In the presence of elements with a high atomic number Z, the description of the attenuation properties of matter has to be modified. In order to correctly describe the attenuation of a sample containing a single element with K-edge discontinuity inside the relevant energy range, the decomposition has to be extended by the energy dependent attenuation function of this particular element as a third component.

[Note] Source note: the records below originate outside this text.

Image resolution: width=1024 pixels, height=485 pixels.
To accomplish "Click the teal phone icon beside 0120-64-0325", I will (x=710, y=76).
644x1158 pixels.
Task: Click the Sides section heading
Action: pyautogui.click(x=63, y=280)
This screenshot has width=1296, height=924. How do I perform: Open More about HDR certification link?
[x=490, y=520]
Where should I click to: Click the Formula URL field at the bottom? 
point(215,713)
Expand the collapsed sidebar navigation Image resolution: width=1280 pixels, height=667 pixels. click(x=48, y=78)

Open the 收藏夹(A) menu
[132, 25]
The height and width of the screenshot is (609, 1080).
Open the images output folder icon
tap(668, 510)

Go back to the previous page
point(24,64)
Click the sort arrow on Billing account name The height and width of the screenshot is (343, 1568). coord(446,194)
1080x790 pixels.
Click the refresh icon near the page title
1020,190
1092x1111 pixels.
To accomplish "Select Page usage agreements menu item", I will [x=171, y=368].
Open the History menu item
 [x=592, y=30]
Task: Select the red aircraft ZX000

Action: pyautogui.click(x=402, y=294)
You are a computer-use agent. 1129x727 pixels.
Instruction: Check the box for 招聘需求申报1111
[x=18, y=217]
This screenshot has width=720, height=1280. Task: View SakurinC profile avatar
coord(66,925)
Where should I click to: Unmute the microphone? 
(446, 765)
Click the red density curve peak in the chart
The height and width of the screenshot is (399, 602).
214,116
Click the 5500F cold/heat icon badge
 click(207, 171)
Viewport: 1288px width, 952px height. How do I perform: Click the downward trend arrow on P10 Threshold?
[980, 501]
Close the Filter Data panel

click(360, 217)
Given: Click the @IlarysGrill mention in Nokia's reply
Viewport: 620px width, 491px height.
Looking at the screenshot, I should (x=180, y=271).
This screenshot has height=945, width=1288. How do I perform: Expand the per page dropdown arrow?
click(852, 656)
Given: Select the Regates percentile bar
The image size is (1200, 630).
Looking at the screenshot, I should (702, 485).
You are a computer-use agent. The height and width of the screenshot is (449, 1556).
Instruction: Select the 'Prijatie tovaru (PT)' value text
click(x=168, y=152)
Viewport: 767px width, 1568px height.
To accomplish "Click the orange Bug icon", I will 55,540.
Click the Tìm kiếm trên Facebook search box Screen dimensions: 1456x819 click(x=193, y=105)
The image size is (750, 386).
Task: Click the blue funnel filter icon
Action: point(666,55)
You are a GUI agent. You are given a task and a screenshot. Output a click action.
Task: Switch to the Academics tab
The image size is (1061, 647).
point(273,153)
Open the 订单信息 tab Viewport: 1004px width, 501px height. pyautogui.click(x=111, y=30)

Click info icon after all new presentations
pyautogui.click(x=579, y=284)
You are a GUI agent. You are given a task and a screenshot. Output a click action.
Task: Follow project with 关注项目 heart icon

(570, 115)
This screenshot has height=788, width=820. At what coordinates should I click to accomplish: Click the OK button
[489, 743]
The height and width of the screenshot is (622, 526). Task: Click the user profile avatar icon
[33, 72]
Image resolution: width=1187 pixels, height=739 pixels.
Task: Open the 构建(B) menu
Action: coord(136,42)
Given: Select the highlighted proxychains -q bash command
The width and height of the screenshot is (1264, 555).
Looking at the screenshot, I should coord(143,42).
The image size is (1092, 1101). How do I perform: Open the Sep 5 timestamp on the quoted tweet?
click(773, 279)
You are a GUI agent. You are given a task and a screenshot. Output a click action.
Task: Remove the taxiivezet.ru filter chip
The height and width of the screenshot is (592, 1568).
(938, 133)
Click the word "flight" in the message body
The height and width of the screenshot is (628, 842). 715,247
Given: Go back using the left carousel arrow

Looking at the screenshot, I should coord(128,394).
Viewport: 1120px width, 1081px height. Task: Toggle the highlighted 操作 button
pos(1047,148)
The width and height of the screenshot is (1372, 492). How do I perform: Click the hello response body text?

In order to observe the K-edge discontinuity, it is important that the transmission spectrum provides sufficient power at lower as well as at higher X-ray energies. In the case of strongly attenuating objects, the effects of beam hardening will eventually remove power in the low-energy part of the spectrum to the extent that the discontinuity is no longer observable due to photon starvation.

It is possible, in principle, to detect k edges of lower Z elements, but it has to be considered that photon starvation is a serious problem in the low-energy range. Therefore, gadolinium (Z 64; k edge, 50.2 keV) is more promising as a spectrally detectable contrast agent than, for example, iodine (Z 53; k edge, 33.2 keV) [18].

For effective material decomposition, the energy bins used for material decomposition should be sufficiently narrow and well separated. However, when narrow bins are used, a large fraction of the detected X-ray counts is lost and statistical noise is increased. Alternatively, the X-ray spectrum can be split into a few larger bins with no gap in between and all detected X-ray photons can be used for material decomposition. However, in this case, the energy bins are too wide and not well separated, which results in suboptimal material decomposition. The above contradictory requirements can be resolved if the X-ray photons are physically removed from the regions of the energy spectrum between the energy bins. Such a selective removal can be performed using filtration of the X-ray beam by high-Z filter materials with appropriate positions of K-edge energies [14].

In conclusion, dual energy is clinically feasible and it has brought some advance in material differentiation, image quality and diagnostic confidence.

There are several research studies investigating multi-energy CT, in order to achieve detailed tissue differentiation. Maybe some of these results will be applied to routine clinical practice, improving diagnostic performance.